1. Powertrain & Performance: The Dynamometer of Reality
Architectural Analysis:
Porsche’s parting masterstroke is an act of glorious defiance: the naturally aspirated 4.0-liter flat-six from the 992 GT3, transplanted midship. In an era of turbo homogenization and hybridization, this is engineering heresy. The M97/74 engine is a study in focused evolution. It features forged pistons, titanium connecting rods, a rigid aluminum block with Nikasil-coated cylinders, and a rigid valvetrain with Formula 1-derived shaft-driven rocker arms. Unlike its turbocharged counterparts or the hybrid-assisted V8s of rivals like the upcoming C8 Z06, this engine breathes freely. Its power is not forced; it is inhaled, a linear, addictively responsive build that ties output directly to your right foot’s courage.

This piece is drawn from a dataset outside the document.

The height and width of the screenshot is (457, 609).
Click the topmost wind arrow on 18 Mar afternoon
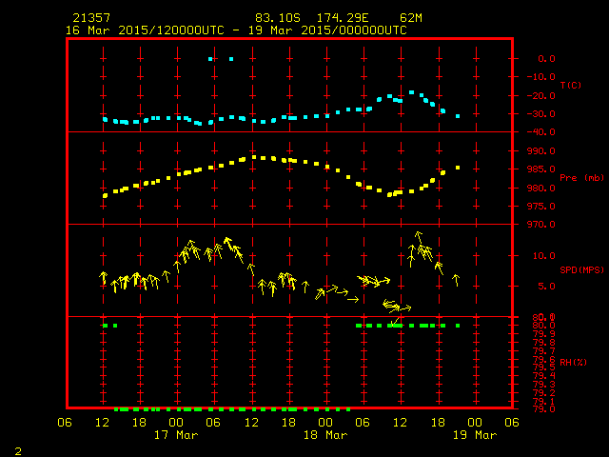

Compared to its predecessor, the 718 GT4, this is not an iteration. It is a transplantation of a higher-order heart, a 40-hp increase being the least significant part of the story.
Authority Figures:
- Power: 518 hp @ 8,400 rpm (SAE Certified). The peak is 600 rpm higher than the GT4, a critical detail.
- Torque: 309 lb-ft @ 6,750 rpm. A modest figure by forced-induction standards, but one that tells a lie of omission.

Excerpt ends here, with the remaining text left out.